Gülnara Ziganşina Hatfieyna.
Kimden mi söz ediyorum? Hiç tanımadan sevdiğim, arkadaş bildiğim ve yıllarca o uzun adını hiç unutmadığım kız çocuğundan.
23 Nisan denince, hep tebessümle hatırladığım hikâyenin meçhul kahramanından.
Okul müdürünün elime verdiği küçücük kâğıttan ezberlemiştim ismini.
Şirinyer Tuğsavul İlköğretim Okulu’nda dördüncü sınıf öğrencisiydim.
O yıl, Türkiye’nin birçok ülkeden konuk çocukları ağırladığı ve bu çocukların kendi ülkelerine özgü gösteriler sundukları, TRT’de canlı yayınlanan geleneksel 23 Nisan Şenliği, İzmir’de yapılacaktı.

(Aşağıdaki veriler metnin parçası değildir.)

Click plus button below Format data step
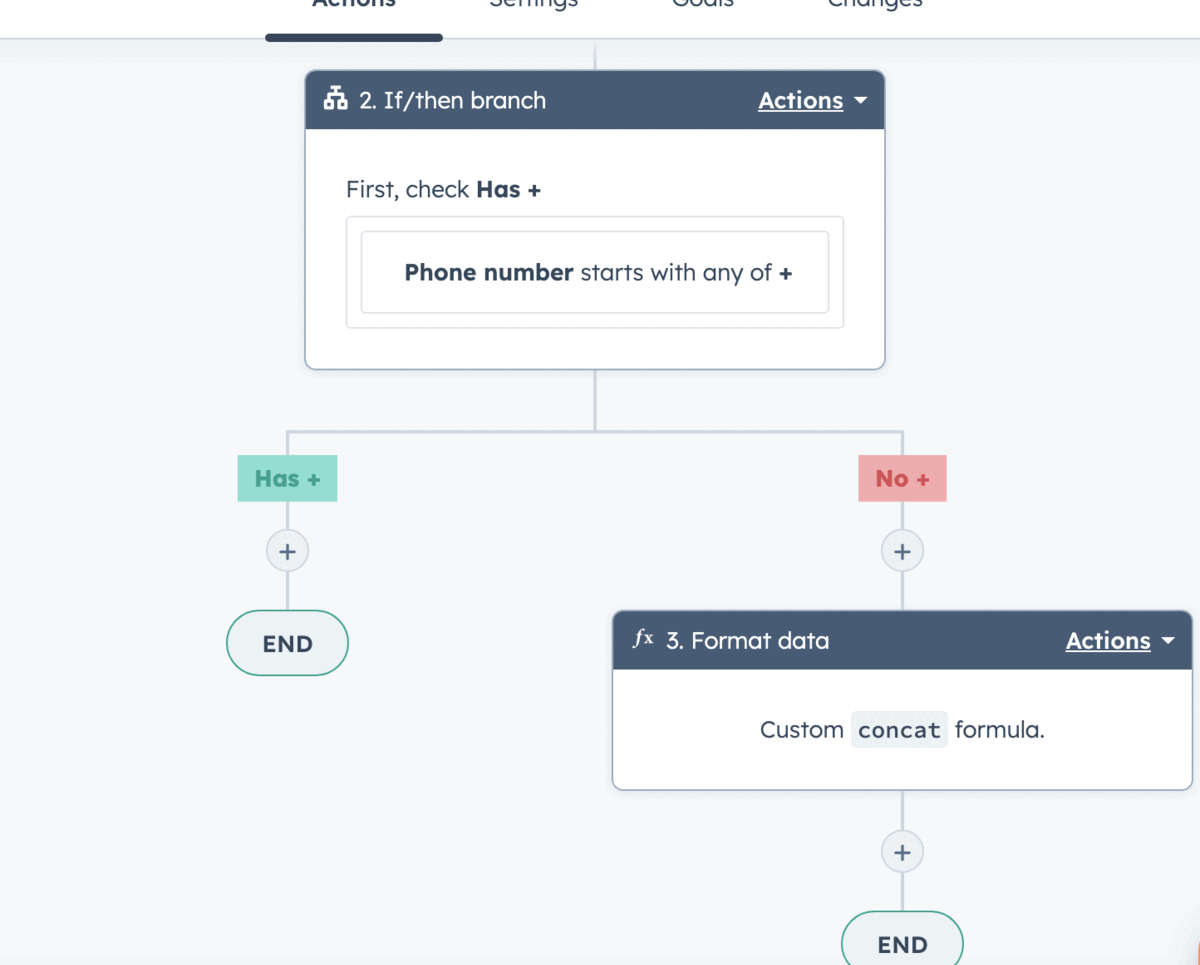This screenshot has width=1200, height=965. point(902,852)
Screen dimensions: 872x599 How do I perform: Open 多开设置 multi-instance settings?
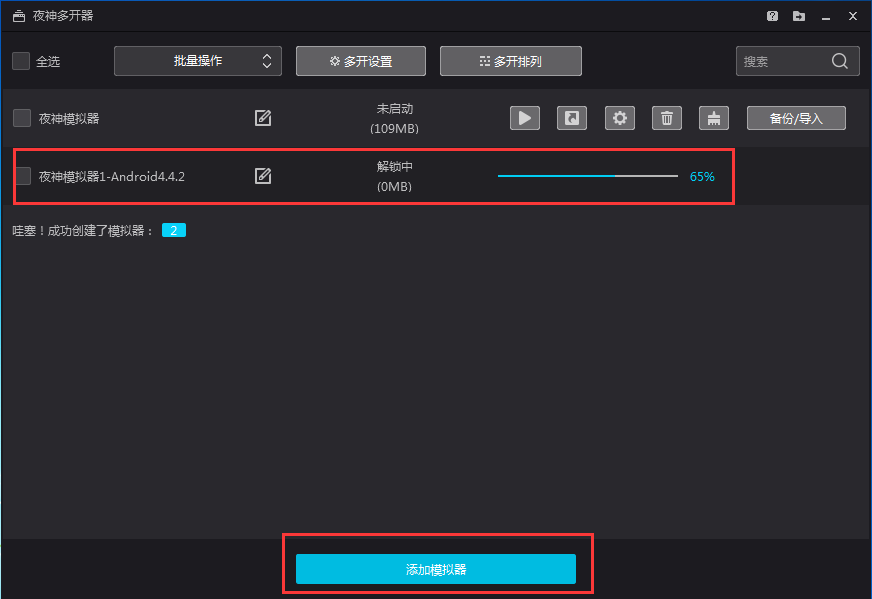pos(360,60)
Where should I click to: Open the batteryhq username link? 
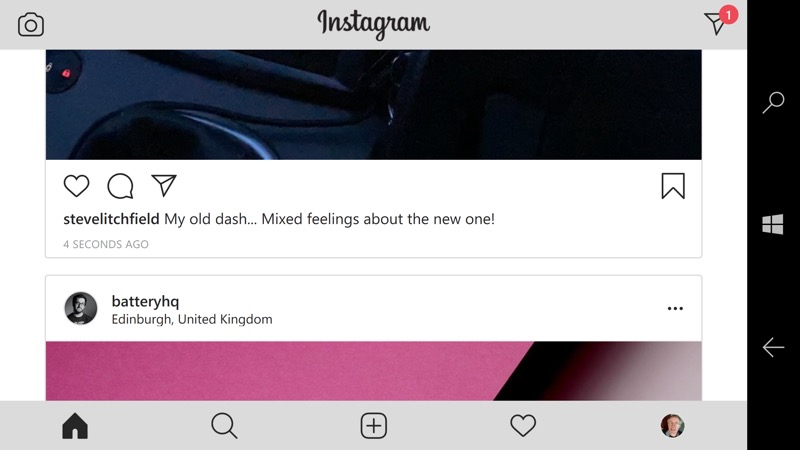tap(145, 301)
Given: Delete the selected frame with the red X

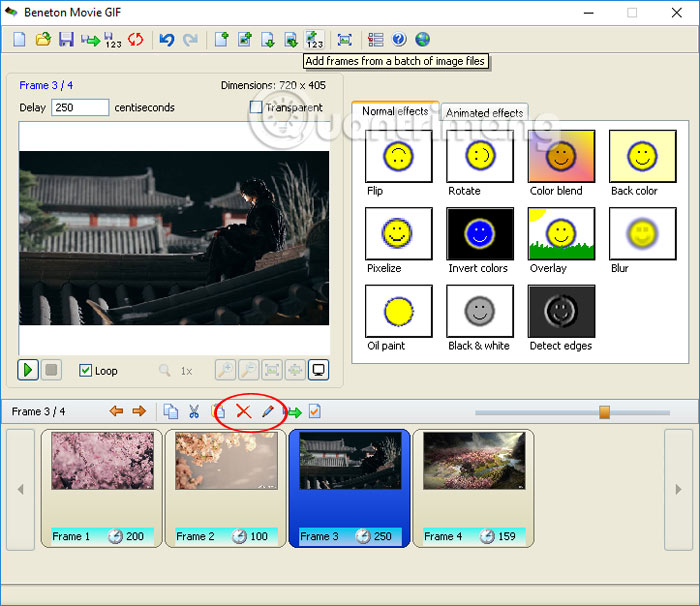Looking at the screenshot, I should 243,411.
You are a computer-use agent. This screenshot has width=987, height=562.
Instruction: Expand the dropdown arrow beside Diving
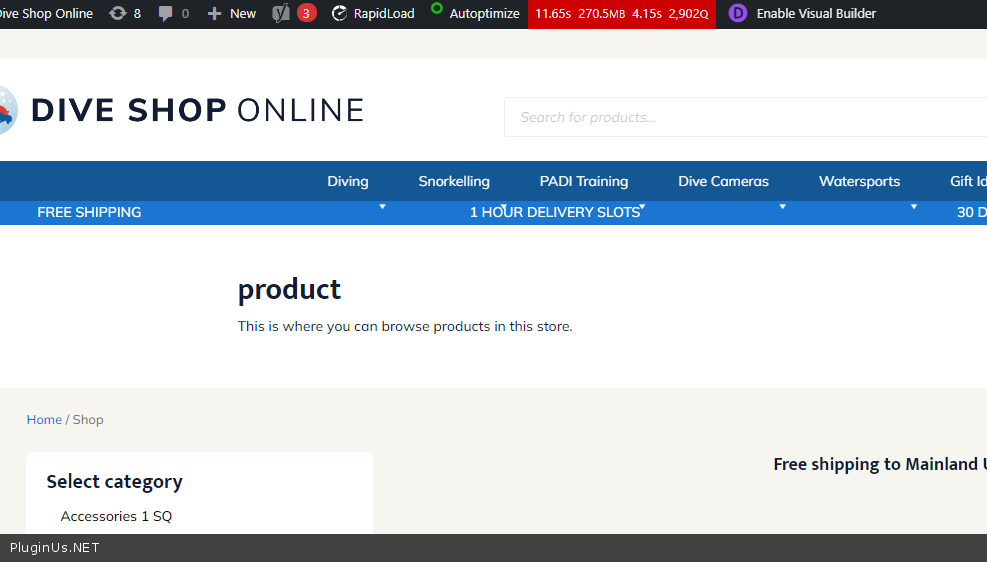pos(382,207)
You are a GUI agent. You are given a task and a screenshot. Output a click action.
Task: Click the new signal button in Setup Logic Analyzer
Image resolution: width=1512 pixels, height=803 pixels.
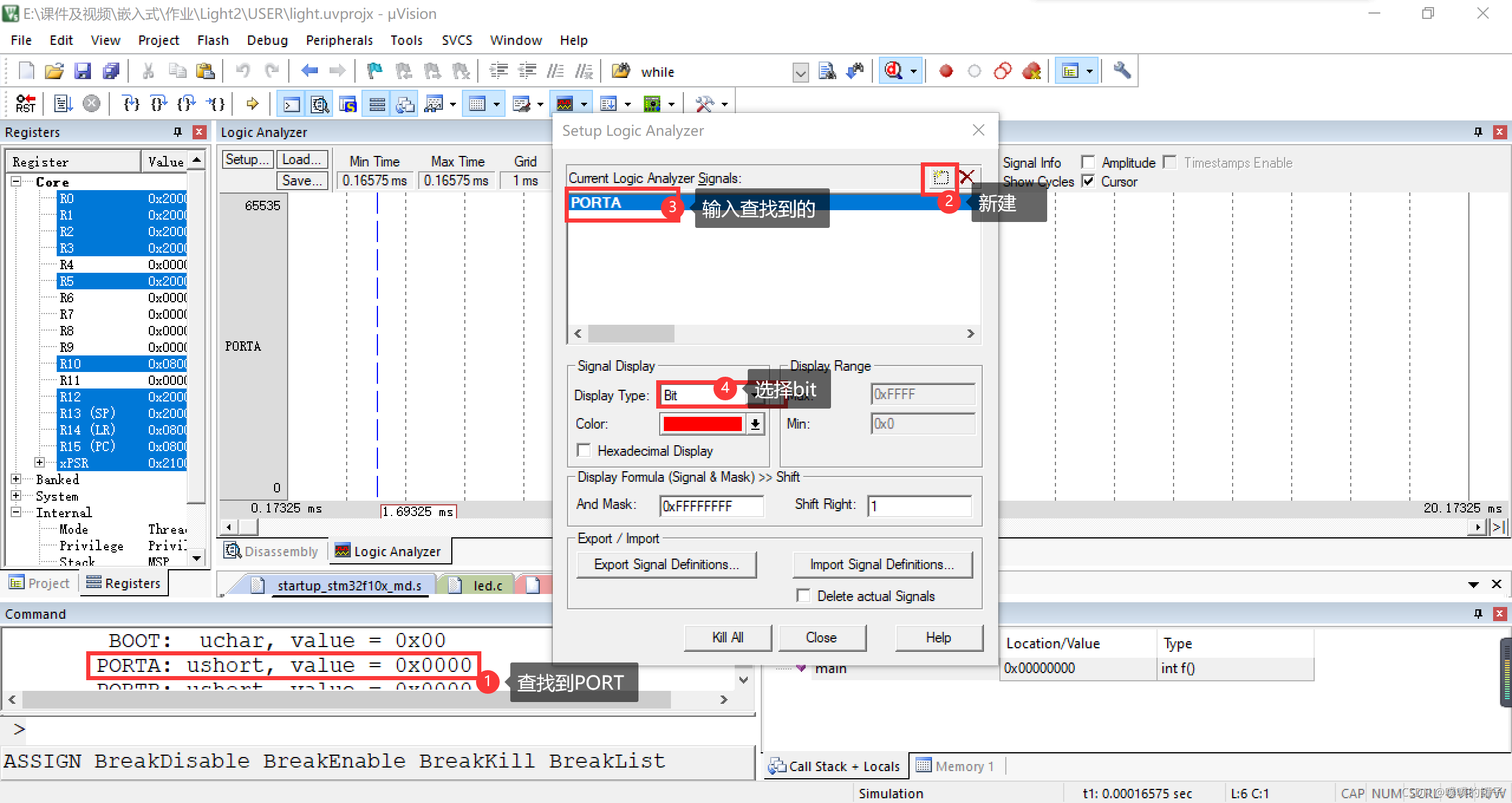(x=939, y=178)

Bu nedenle, küçük konukları ağırlama görevi ve zevki İzmirli öğrencilere düşmüştü.
Tam bir hafta, yabancı bir ülkeden gelen konuk sizin evinizde kalacak. Düşünsenize...
Bir çocuk için şahane bir şey!
Bir kere çok havalı. Türkçe konuşmayan, başka bir ülkeden gelen, herkesin merak ettiği “yeni bir tip” sizin evinizde kalıyor.
İkincisi çok eğlenceli. Hem eve yeni bir arkadaş geliyor hem de onu konuk ettiğiniz bir hafta boyunca birlikte sürekli gezi ve eğlencelere katılacaksınız.
Ve son olarak da, 23 Nisan günü tüm ülkelerden gelen misafir çocukların gösteri yapacakları şenliği televizyondan değil, canlı canlı izleyebileceksiniz.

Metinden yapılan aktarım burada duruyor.